Detailed differences are summarized in the following table:
Modules | Original Paper | This Repo |
---|---|---|
Detection and Caption | Florence2 | RAM-Grounded-SAM |
Segmentation | Grounded-SAM | RAM-Grounded-SAM |
Detection Filtering | GPT-4 | Qwen-VL |
Depth Estimation & PointCloud | MoGev1 | MoGev2 |
Mesh Generation | Occlusion-Aware self-trained 3D Generative model | Kontext/Qwen + Tripo3D/TRELLIS |
Pose Registration | Occlusion-Aaware self-trained 3D Generative model | ICP / DR |
Physical Post-Processing | Scene Graph Guided SDF | TO BE DONE |
# some asyncio support of replicate requires Python3.11 or higher version
conda create -n cast python=3.11 -y
conda activte cast
python install_setup.py
# setup env vars for replicate / qwen / tripo
cp .env.example .env
# check available parameters
python -m cast.cli -h
# usage: cli.py [-h] (--image IMAGE | --batch BATCH) [--output OUTPUT] [--no-intermediates] [--run-id RUN_ID] s[--no-resume] [--num-max-objects NUM_MAX_OBJECTS] [--validate-only] [--visualize] [--enable-generation] [--generation-threshold {no_occlusion,some_occlusion,severe_occlusion}] [--discard-threshold {no_occlusion,some_occlusion,severe_occlusion}] [--generation-provider {replicate,qwen}] [--mesh-provider {tripo3d,trellis}] [--mesh-base-url MESH_BASE_URL] [--pose-estimation-backend {icp,pytorch}] [--debug]
# inference example
python -m cast.cli -i assets/indoor.png --output outputs --enable-generation --pose-estimation-backend icp --generation-provider qwen --mesh-provider trellis
Maybe because of serious occlusion or the strange silhouette of the occlusion mask, inpainting methods like Lama and Inpainting-Anything fail at generating plausible predictions (as shown below). Instead we use Qwen-Image / Flux-Kontext, the more powerful and general generation framework.

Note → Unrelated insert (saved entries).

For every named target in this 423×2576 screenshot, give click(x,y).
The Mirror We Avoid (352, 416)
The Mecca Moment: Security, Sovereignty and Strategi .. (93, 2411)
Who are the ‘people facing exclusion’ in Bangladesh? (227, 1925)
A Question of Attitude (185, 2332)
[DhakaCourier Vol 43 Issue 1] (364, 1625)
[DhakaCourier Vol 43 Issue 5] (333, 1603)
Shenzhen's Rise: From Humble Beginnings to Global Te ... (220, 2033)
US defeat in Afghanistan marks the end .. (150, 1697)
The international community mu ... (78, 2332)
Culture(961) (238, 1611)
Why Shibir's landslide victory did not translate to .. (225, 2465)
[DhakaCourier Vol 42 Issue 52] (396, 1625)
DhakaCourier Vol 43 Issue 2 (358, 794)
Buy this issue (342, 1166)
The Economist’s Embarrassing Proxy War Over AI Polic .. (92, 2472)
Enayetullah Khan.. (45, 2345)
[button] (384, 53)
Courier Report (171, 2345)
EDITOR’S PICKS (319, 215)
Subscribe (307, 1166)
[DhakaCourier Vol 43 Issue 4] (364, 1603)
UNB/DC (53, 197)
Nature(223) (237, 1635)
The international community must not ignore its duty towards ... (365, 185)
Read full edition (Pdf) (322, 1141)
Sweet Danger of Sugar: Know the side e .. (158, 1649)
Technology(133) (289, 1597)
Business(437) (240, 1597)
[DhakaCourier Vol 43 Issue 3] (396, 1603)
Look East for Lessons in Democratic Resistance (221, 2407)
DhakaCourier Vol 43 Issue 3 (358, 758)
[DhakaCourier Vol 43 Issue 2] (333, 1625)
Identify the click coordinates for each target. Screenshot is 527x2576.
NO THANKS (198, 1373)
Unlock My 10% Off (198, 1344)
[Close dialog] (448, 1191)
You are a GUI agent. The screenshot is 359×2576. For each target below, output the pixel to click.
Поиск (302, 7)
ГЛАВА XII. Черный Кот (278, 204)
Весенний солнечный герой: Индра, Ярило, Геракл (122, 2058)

Working in Progress, may refer to this thread for reference.
- Further experiment with the differentiable rendering
- Implement the scene-graph and SDF guided object pose estimation.
- Test More Use Cases
Basically there are two roads to get a component-level reconstruction(generation) from a RGB image: End-to-End or procedural long pipelines.
- MIDI-3D is a promising approach, but it's trained on 3D-Front and the generalization to outdoor scene / objects NOT guaranteed, besides the 6D pose of generated objects often not aligns well with the image.
- PartCrafter / PartPacker is basically object-centric, although PartCrafter has a model trained on 3DFront, an indoor scene dataset.
- ArtiScene is a promising procedural approach
- ReconViaGen is object-centric and requires multi-view images as the input, which is impossible for wide-angle or large scale scenes.
Any discussion and contributions are welcomed, need your help :)
See License, this work is licensed under MIT.